Mario-Bravi-21“Pur se ridimensionati, dal 29 al 20 per cento,  in seguito all’atto di indirizzo della giunta regionale,  i super – tickets sull’intramoenia rimangono un balzello iniquo”. Lo sostengono Vanda Scarpelli dalla Cgil funzione pubblica, Nicola Preiti della Cgil medici, e Mario Bravi segretario regionale della Cgil.

“Nell’ultimo incontro avuto con la Regione – scrivono i tre sindacalisti –  abbiamo sottolineato tutta la nostra contrarietà, che continua a permanere nonostante la riduzione degli importi e abbiamo avanzato proposte alternative a quelle messe in pratica dall’atto di indirizzo della Regione”.

“Da sempre la Cgil con i lavoratori ed i cittadini pone questioni in modo serio, cercando di dare un contributo ala soluzione dei problemi, contrariamente ad altri che cercano di strumentalizzare qualsiasi cosa gli capiti a tiro – continuano Scarpelli, Preiti e Bravi – I tickets sono stati fissati dal Governo Berlusconi, con la manovra correttiva di luglio 2011. Tutte le Regioni sono state obbligate da quella decisione a mettere tickets per i propri cittadini sulle prestazioni sanitarie. Da allora i vari Governi, da Berlusconi a Monti, passando per Letta e ora Renzi, hanno proseguito sulla strada dei tagli alla sanità”.

“In questo contesto- si legge ancora nella nota –  abbiamo per primi sollevato la questione dei tickets sulla libera professione intramoenia, non perché la Regione avrebbe potuto evitarli, essendo una legge dello Stato, ma per avviare un percorso di fuoriuscita da questa impostazione che continuiamo a considerare inaccettabile. Continuiamo a chiedere e lo ribadiamo ancora: il superamento dell’intramoenia allargata, esercitata negli studi privati dei medici. Con un unico obiettivo, garantire più trasparenza e controllo a questa attività ed evitare prevaricazioni ai danni dei cittadini. Continuiamo ad essere sempre più convinti che nella profonda crisi che attraversa il nostro Paese bisogna difendere il sistema sanitario pubblico contro ogni tentativo di privatizzazione, che la delibera rischia di alimentare”.
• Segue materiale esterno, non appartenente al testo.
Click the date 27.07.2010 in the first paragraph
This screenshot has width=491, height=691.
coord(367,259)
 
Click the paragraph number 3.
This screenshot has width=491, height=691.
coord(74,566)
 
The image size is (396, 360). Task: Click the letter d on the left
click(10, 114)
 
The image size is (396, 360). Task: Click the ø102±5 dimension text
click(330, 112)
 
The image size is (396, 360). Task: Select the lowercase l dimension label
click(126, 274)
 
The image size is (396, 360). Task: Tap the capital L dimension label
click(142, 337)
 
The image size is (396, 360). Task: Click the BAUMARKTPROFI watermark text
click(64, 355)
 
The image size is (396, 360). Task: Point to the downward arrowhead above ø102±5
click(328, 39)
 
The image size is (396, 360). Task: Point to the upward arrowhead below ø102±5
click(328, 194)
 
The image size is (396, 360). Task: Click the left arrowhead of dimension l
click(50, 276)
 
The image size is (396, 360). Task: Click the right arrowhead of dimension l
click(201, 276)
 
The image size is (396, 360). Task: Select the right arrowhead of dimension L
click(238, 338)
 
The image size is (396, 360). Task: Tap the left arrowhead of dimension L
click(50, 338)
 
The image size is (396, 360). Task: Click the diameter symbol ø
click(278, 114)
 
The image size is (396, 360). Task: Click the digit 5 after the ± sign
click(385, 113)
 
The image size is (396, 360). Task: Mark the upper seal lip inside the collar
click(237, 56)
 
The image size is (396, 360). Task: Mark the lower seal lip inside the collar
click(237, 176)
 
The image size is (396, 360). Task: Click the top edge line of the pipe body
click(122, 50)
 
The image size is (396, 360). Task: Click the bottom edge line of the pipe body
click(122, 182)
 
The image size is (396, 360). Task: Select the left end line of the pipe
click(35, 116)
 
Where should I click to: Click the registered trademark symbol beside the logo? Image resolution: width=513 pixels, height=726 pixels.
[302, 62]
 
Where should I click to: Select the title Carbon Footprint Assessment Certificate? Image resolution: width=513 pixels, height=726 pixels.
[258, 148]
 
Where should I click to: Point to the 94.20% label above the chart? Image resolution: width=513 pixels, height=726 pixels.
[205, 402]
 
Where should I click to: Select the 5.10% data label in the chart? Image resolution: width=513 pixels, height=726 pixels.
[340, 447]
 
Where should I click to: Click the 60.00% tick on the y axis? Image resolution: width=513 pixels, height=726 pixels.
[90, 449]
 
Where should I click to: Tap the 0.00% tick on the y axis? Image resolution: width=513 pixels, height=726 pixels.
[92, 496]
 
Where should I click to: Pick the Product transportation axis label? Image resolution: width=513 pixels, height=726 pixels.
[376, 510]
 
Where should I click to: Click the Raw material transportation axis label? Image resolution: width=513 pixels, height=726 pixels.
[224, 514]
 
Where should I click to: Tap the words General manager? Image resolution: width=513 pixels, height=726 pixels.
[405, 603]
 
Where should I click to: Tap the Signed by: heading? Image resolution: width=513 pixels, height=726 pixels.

“Per questi motivi – concludono i tre sindacalisti – consideriamo sbagliata la misura introdotta dalla giunta regionale che per altro non è esente da ulteriori possibili ricorsi, e ribadiamo l’esigenza di cancellare questo atto e di riprendere il confronto costruttivo per arrivare ai seguenti obiettivi: niente nuovi tickets; abolizione di quelli sulle prestazioni specialistiche; recupero delle risorse necessarie superando sprechi, diseconomie e privilegi, riorganizzando veramente il servizio sanitario regionale; allargamento delle esenzioni dai tickets ai lavoratori in oggettiva difficoltà a causa della crisi (disoccupati, cassintegrati) e ai loro famigliari. Su questi elementi si misura il cambiamento necessario”.